(Available data)

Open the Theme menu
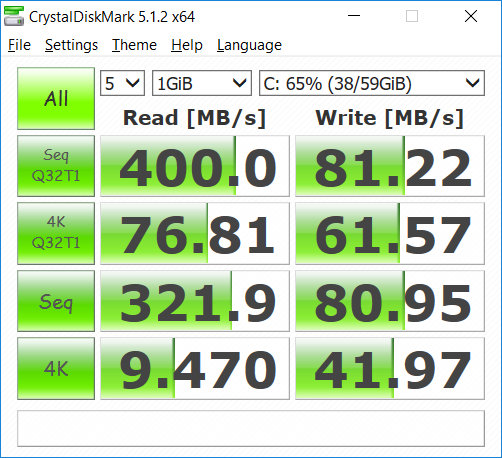 click(x=134, y=45)
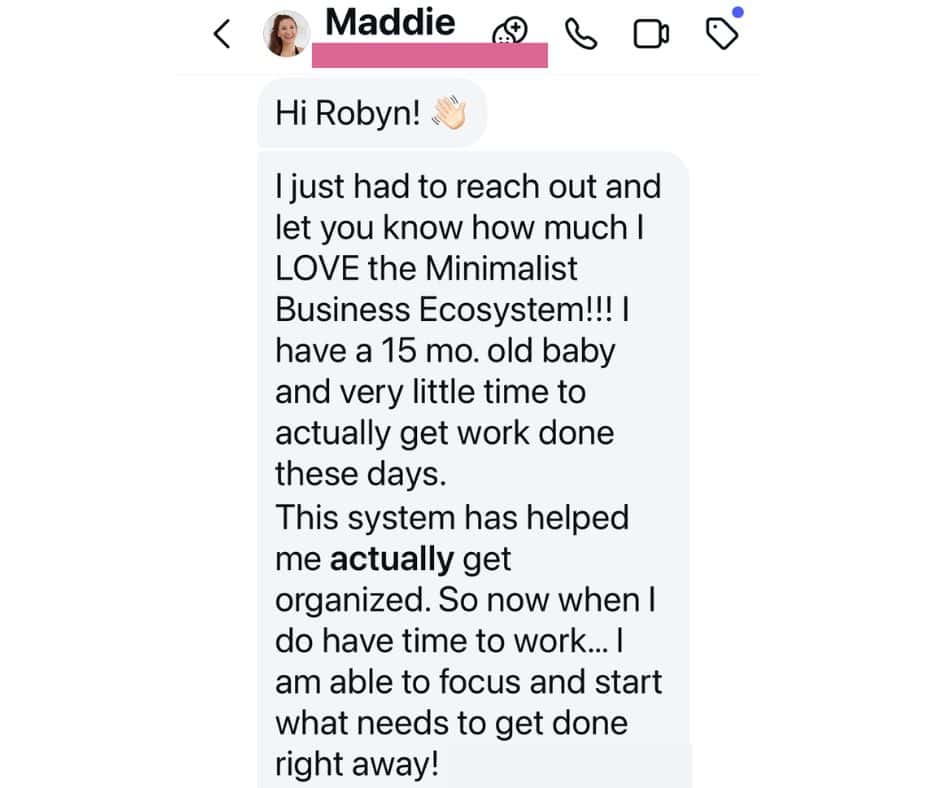Screen dimensions: 940x788
Task: Click the line "I just had to reach out and"
Action: click(x=468, y=187)
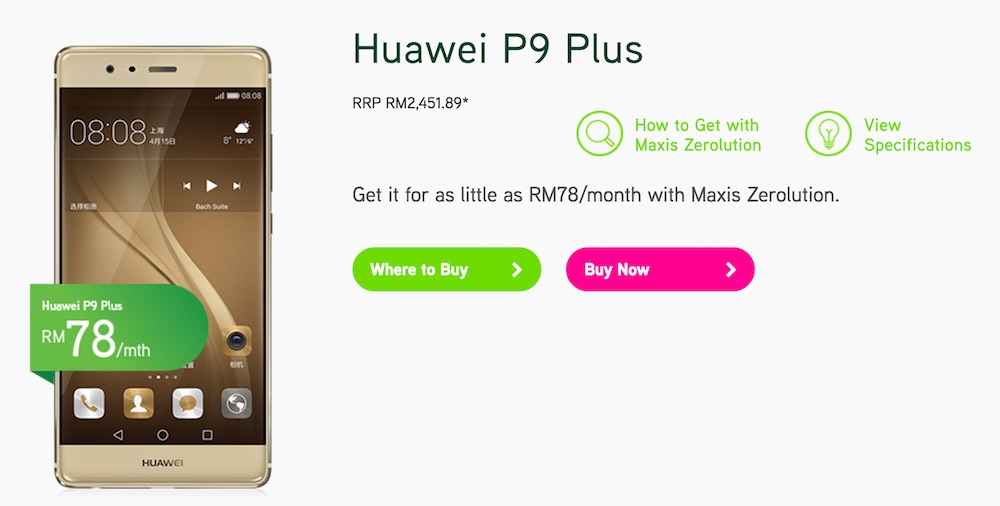Tap the contacts icon on the phone dock
The width and height of the screenshot is (1000, 506).
click(x=138, y=404)
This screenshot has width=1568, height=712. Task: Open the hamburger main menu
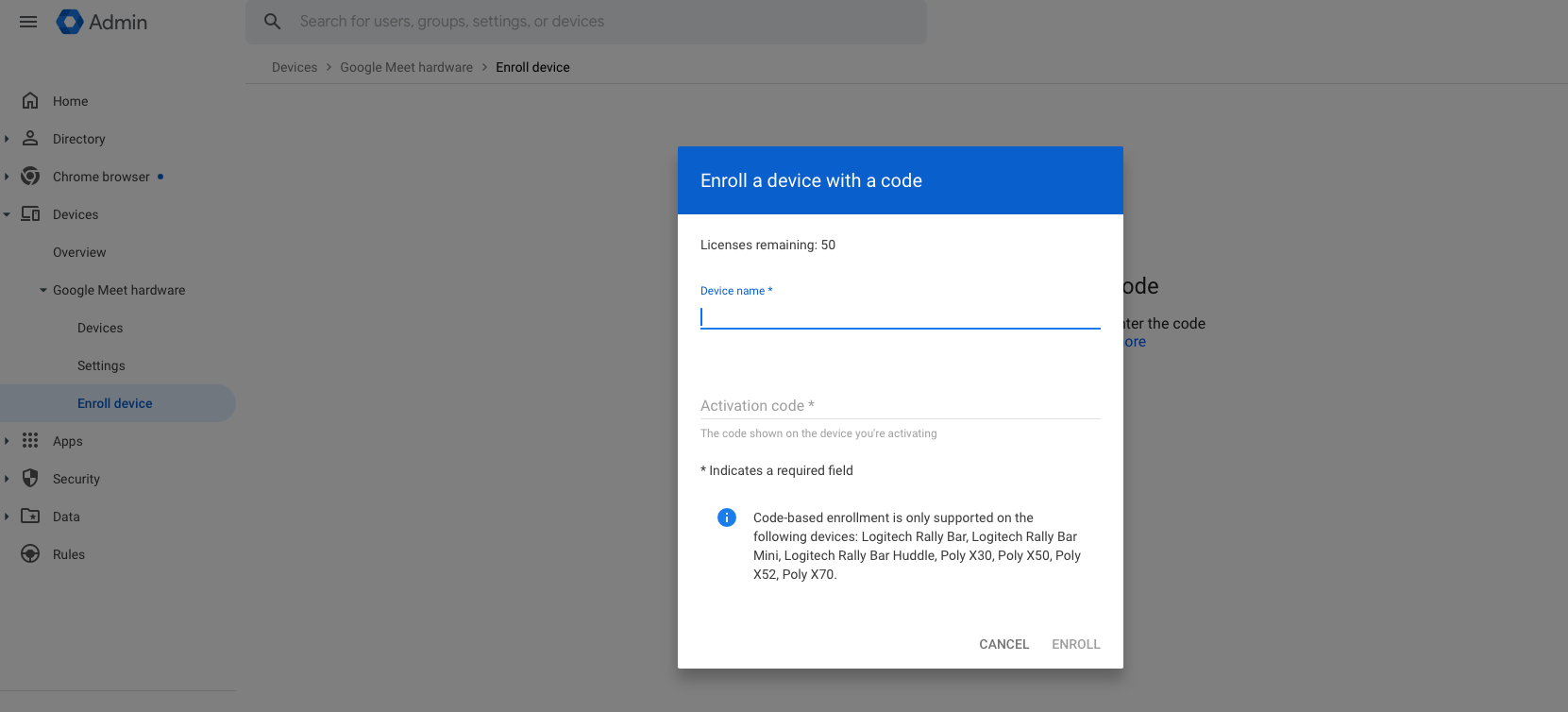point(28,22)
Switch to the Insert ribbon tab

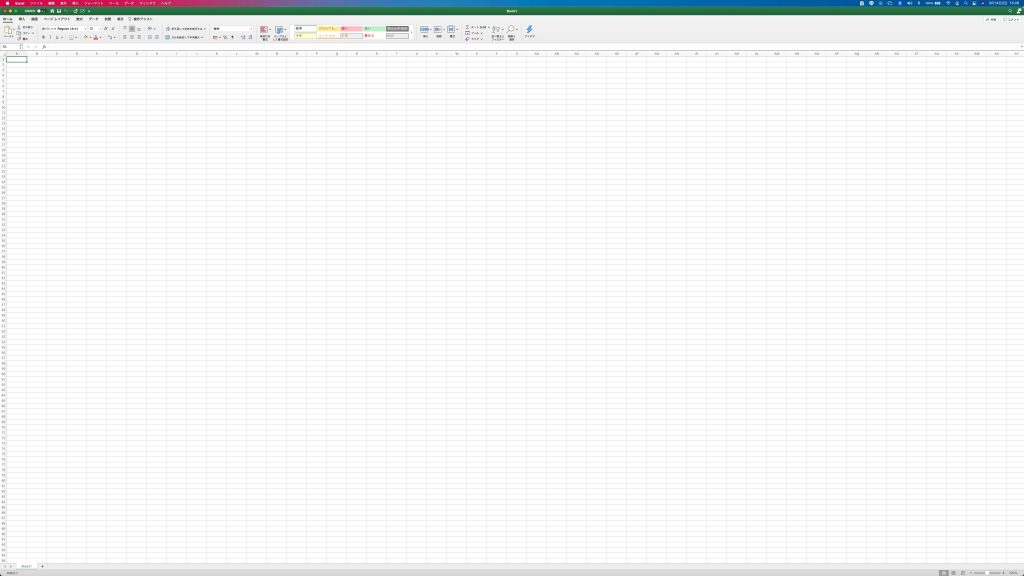tap(22, 19)
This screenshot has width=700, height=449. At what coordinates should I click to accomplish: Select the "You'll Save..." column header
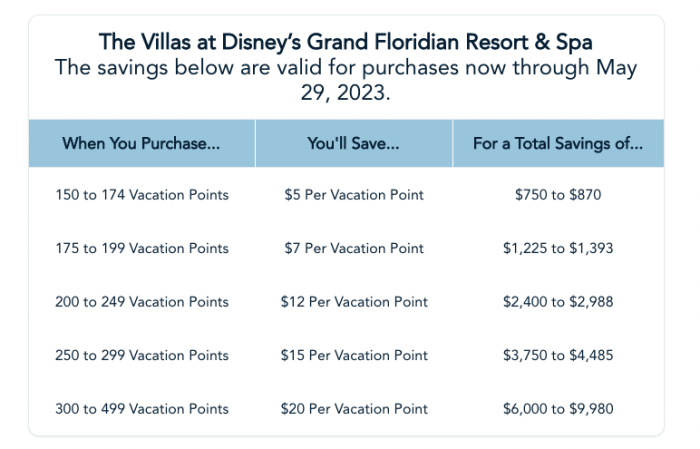pos(354,143)
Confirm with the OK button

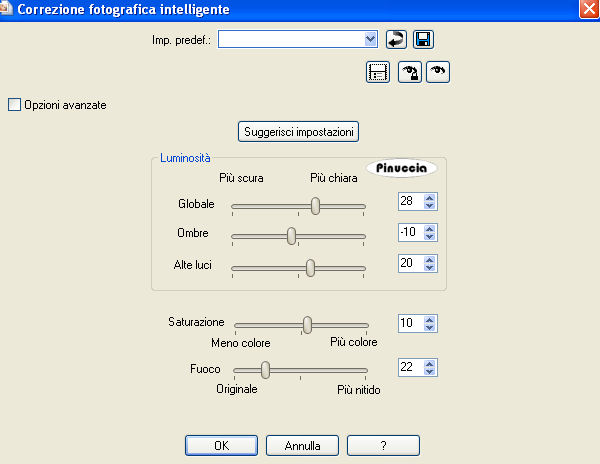[221, 444]

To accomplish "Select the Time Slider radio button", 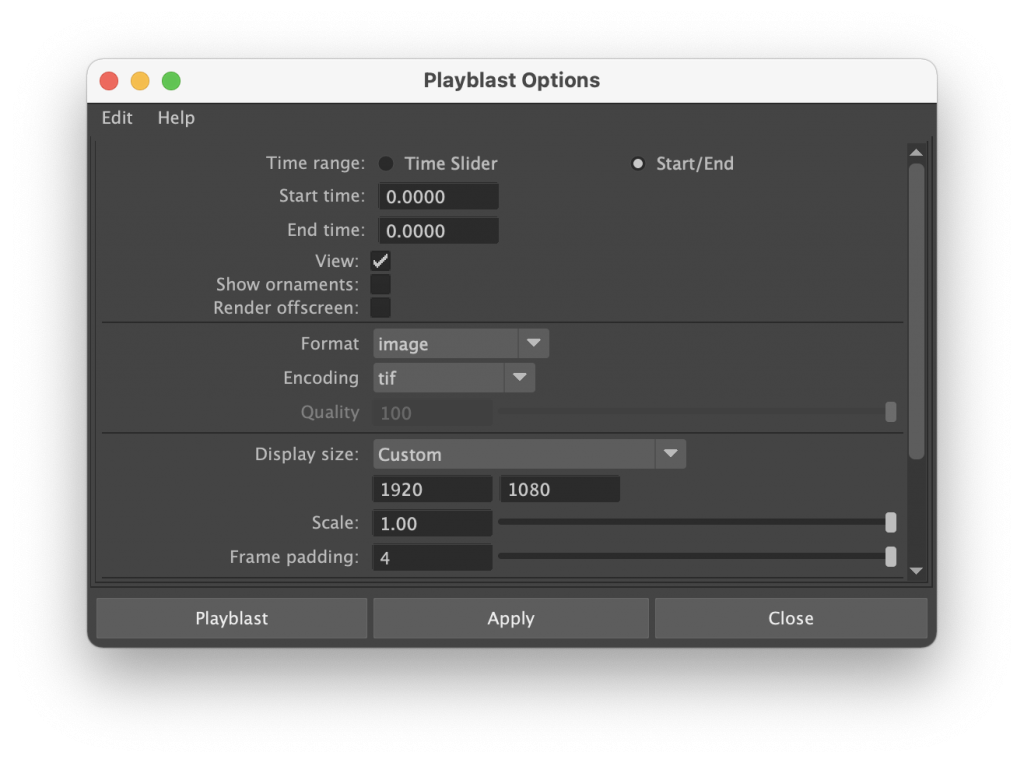I will [x=386, y=164].
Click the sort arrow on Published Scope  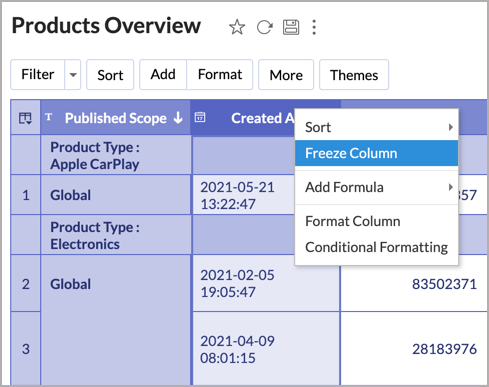coord(178,118)
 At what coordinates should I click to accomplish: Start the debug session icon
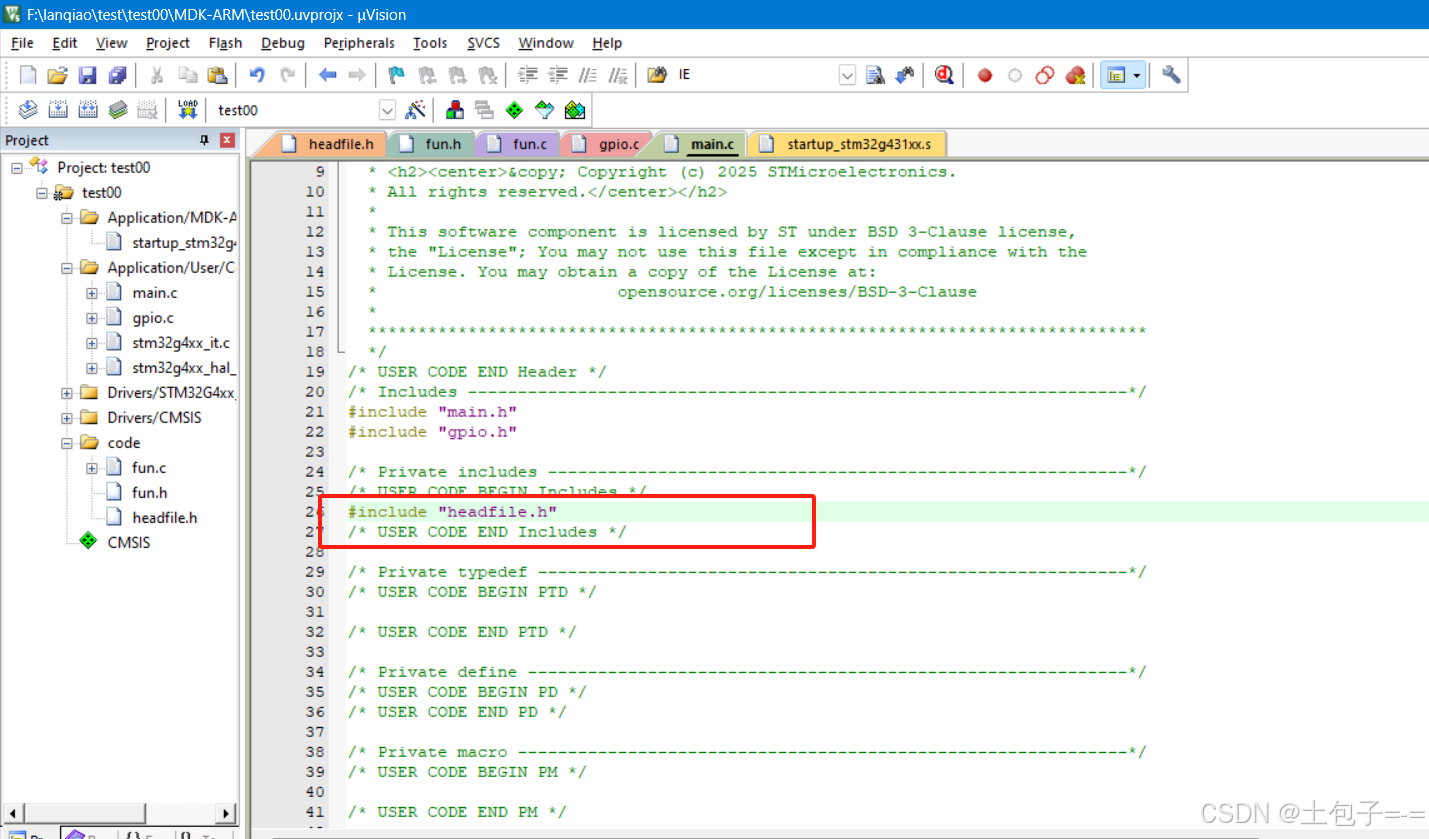pos(944,75)
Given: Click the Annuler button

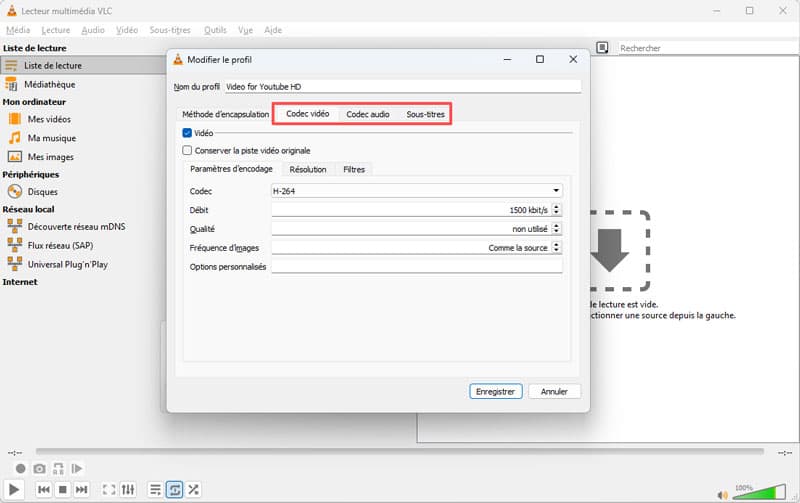Looking at the screenshot, I should tap(554, 391).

(End Available data)

=== Exercise brief ===
Restate word for word the lines that begin at the one containing "At what coordinates should I click to accomplish: Start" and end with the final line of the records. Pictures stay out.

=== Answer section ===
 At what coordinates should I click to accomplish: Start the debug session icon
pos(944,75)
Given: Click the Annuler button

Looking at the screenshot, I should tap(554, 391).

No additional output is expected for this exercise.